Les parents ont un rôle à jouer. "Demandez avec qui il a mangé à la cantine, plutôt que ce qu'il a mangé [comme plat]." L'adulte doit pouvoir se montrer protecteur, et faire savoir à l'enfant qu'il peut tout lui dire, qu'il n'y a pas de tabou. 

La violence subie en cas de harcèlement peut être physique. "Un enfant qui a beaucoup de bleus pourra prétendre qu'il est tombé." Même à répétition. Et c'est aussi moral, par exemple le cas d'un élève qui prétend perdre son matériel plus que de raison. "C'est peut-être plutôt du vol ou du racket." 

Du progrès, mais peut mieux faire

Du temps a passé, depuis le lancement d'une pétition par Nora Tirane-Fraisse sur Change.org pour demander la création d'un numéro d'urgence (3020) pour la prise en charge des élèves harcelés. Désormais, il figure dans les carnets de correspondance remis aux élèves à la rentrée. La pétition demandait aussi des formations spécifiques, et la mise en place d'une journée nationale thématique. Près de 80 000 personnes l'avaient signée.

"Il y a eu des choses positives. Aujourd'hui, tout le monde connaît à peu près la définition du harcèlement et peut l'identifier. Il n'y a plus de déni, il y a eu des lois, des formations, on a expérimenté un programme. Cela a été long, mais on a eu la volonté : maintenant, il faut des moyens."

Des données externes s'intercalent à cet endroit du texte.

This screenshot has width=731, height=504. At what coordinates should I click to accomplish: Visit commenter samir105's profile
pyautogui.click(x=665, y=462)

Mais il reste du chemin à parcourir. "Malheureusement, on a toujours un million d'enfants qui en sont victimes. Il y a toujours des suicides. Notre plate-forme reçoit des appels de familles concernées toute la journée." Ce qu'on appelle des maisons Marion ont été créées pour aider les victimes et accueillir des groupes de parole. 

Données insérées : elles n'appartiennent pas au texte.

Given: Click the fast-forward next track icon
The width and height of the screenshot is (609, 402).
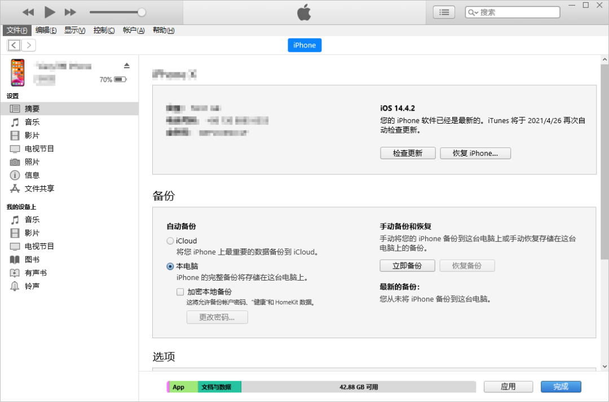Looking at the screenshot, I should coord(70,12).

L'association donne le chiffre de cinq élèves harcelés par classe en moyenne. Ce qui implique qu'il y a forcément beaucoup de témoins dans le fameux triangle où se trouvent la personne harcelée et ses bourreaux. "Ce n'est pas facile de dire à un enfant que même s'il y a une peur d'être mis à l'écart, il a le choix de pouvoir porter secours à un élève. En s'asseyant à côté d'elle, ou en allant voir un élève ambassadeur, ou un adulte." 

Les formations de ces adultes concernent des effectifs élevés. "Les communes nous demandent énormément d'intervenir pour former leurs agents en périscolaire." Il faut aussi former le personnel de la cantine, quand bien même il ne s'agit pas de professeurs. "C'est toute la communauté éducative qui est concernée, pas que la communauté pédagogique." Cours, couloirs, cantine, bus scolaire (et même colonie de vacances) : c'est là où se produit l'essentiel des cas de harcèlement. Qui restent trop nombreux, envers et contre tout.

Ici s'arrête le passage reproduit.